Eugene Peterson, the translator of The Message, is now writing a five-volume series on spiritual theology. The first was the magisterial and masterful Christ Plays in Ten Thousand Places. Now, in Eat This Book, Peterson prophetically proclaims the centrality of the Bible to any true Christian spirituality. Peterson argues that we dare not read (or preach) the Bible merely for information, inspiration, or guidance for living. Peterson wants us to read the Bible personally, receptively, responsively to the Trinity who speaks through it: “We open this book and find that page after page it takes us off guard, surprises us, and draws us into its reality, pulls us into participation with God on his terms.”

Chapter 4 alone is worth the price of admission for preachers.
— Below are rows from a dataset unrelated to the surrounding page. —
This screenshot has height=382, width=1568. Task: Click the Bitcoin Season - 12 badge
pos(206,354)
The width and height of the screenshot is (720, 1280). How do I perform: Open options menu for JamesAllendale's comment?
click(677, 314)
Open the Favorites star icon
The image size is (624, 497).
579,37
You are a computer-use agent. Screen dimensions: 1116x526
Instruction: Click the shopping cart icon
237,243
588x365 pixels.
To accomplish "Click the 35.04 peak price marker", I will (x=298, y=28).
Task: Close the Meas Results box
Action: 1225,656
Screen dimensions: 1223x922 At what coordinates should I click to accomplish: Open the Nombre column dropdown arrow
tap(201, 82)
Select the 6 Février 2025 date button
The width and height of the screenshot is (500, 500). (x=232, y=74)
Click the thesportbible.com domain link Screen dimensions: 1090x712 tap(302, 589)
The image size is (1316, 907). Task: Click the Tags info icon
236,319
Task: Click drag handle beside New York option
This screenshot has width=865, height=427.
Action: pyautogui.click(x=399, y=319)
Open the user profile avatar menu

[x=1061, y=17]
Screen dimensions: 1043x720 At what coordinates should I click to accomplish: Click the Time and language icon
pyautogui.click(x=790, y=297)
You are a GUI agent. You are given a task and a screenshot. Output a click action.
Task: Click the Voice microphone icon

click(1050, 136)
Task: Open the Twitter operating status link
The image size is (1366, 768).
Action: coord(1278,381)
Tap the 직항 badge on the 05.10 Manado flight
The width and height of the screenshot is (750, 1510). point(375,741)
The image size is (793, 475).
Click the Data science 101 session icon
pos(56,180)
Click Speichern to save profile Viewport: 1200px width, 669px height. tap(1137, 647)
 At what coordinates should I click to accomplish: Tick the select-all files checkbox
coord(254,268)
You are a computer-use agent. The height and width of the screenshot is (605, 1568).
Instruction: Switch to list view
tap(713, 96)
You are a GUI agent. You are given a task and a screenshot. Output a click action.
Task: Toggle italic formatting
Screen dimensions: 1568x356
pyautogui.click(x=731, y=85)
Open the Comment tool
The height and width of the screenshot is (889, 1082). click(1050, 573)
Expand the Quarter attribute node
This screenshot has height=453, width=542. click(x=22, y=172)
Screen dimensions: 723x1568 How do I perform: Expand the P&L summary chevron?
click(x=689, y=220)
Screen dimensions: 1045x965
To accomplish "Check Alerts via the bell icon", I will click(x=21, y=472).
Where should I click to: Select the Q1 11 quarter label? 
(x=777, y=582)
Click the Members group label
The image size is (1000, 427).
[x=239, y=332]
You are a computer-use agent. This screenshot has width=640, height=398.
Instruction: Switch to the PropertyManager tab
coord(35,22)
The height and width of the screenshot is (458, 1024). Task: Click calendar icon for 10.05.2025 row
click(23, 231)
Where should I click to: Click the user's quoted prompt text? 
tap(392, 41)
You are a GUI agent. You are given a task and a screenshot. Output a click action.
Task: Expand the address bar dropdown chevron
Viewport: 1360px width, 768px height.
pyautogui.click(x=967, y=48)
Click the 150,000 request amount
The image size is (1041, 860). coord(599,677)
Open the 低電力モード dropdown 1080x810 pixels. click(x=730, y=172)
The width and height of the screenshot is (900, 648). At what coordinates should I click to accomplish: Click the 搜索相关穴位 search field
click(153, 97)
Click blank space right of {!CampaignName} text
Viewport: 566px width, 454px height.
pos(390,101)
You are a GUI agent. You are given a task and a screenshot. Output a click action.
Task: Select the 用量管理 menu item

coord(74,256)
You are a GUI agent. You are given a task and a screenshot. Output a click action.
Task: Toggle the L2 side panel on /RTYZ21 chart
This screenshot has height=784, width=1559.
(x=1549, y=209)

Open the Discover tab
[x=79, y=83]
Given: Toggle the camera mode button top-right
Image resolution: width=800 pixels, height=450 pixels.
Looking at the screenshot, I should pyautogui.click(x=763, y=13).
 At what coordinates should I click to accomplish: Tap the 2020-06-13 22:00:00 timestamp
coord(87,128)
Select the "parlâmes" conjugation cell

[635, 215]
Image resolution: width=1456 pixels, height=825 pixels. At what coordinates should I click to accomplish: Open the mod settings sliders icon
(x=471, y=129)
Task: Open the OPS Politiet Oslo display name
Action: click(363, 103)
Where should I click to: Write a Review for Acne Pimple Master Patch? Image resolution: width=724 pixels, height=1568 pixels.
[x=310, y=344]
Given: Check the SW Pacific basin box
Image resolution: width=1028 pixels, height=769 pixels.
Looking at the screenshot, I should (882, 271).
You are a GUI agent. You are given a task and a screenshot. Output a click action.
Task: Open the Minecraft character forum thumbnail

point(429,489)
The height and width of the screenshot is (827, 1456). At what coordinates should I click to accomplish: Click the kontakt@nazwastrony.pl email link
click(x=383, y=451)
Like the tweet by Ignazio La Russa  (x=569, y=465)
Here are four appetizers on the subject of exegesis:

These words given to us in our Scriptures are constantly getting overlaid with personal preferences, cultural assumptions, sin distortions, and ignorant guesses that pollute the text. The pollutants are always in the air, gathering dust on our Bibles, corroding our use of the language, especially the language of faith. Exegesis is a dust cloth, a scrub brush, or even a Q-tip for keeping the words clean. (p. 53)
Exegesis is loving God enough to stop and listen carefully to what he says. ... But exegesis does not mean mastering the text, it means submitting to it as it is given to us. Exegesis doesn’t take charge of the text and impose superior knowledge on it, it enters the world of the text and lets the text ‘read’ us. Exegesis is an act of sustained humility: There is so much about this text that I don’t know, that I will never know. (p. 57)
We are fond of saying that the Bible has all the answers. And that is certainly correct….. But the Bible also has all the questions, many of them that we would just as soon were never asked of us, and some of which we will spend the rest of our lives doing our best to dodge. (p. 66)
The most important question we ask of this text is not, "What does this mean?" but "What can I obey?" A simple act of obedience will open up our lives to this text far more quickly than any number of Bible studies and dictionaries and concordances.

So go buy, then eat, this book.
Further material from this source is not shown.